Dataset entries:
_ _ _

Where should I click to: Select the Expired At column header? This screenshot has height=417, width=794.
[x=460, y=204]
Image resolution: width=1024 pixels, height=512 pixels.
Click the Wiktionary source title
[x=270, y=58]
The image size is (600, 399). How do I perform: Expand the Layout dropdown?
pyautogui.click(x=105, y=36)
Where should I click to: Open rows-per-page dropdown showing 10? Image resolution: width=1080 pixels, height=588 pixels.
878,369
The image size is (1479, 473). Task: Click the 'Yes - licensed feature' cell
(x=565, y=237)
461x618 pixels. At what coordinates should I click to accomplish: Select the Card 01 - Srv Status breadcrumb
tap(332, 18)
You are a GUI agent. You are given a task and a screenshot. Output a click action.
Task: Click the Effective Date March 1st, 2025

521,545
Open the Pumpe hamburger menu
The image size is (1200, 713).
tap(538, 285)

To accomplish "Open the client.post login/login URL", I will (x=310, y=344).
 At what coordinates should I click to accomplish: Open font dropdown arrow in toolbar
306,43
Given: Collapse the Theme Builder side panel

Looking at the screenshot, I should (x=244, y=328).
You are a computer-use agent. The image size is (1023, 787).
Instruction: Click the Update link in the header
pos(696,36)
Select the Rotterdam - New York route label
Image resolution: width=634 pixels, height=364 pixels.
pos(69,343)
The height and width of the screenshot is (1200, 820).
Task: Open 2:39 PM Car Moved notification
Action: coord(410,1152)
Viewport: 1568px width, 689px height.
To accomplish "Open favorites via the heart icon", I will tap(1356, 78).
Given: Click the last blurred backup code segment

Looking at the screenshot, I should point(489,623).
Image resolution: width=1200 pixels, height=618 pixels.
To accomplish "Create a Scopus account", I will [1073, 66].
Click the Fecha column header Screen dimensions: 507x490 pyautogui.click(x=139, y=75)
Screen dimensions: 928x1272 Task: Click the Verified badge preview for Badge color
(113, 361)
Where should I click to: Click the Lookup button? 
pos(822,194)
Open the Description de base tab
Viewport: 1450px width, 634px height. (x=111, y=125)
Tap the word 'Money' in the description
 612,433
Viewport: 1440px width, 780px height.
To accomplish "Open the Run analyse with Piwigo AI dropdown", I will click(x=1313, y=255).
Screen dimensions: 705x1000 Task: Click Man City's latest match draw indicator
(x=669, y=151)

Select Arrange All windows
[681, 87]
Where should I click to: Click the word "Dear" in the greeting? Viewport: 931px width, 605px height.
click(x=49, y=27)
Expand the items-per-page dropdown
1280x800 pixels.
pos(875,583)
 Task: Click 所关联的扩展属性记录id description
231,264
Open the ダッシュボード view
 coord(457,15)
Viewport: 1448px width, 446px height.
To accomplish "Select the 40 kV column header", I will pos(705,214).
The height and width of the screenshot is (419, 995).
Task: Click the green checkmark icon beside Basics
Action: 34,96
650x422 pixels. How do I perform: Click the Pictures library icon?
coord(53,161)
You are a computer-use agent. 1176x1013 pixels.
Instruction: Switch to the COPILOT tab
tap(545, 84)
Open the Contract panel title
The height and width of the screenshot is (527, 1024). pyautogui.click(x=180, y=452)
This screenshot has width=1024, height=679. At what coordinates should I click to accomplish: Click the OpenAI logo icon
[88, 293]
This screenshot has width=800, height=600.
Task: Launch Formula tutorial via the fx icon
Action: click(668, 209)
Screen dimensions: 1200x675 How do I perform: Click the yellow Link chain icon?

_ _ _

### What needs to be done:
Which lines in the data above hold the string "agent"? Return each of them.

### Finished task:
You are a GUI agent. You are given a task and a screenshot. Output a click action.
You are a computer-use agent. The image size is (1023, 787).
You are a computer-use agent. 1176x1013 pixels.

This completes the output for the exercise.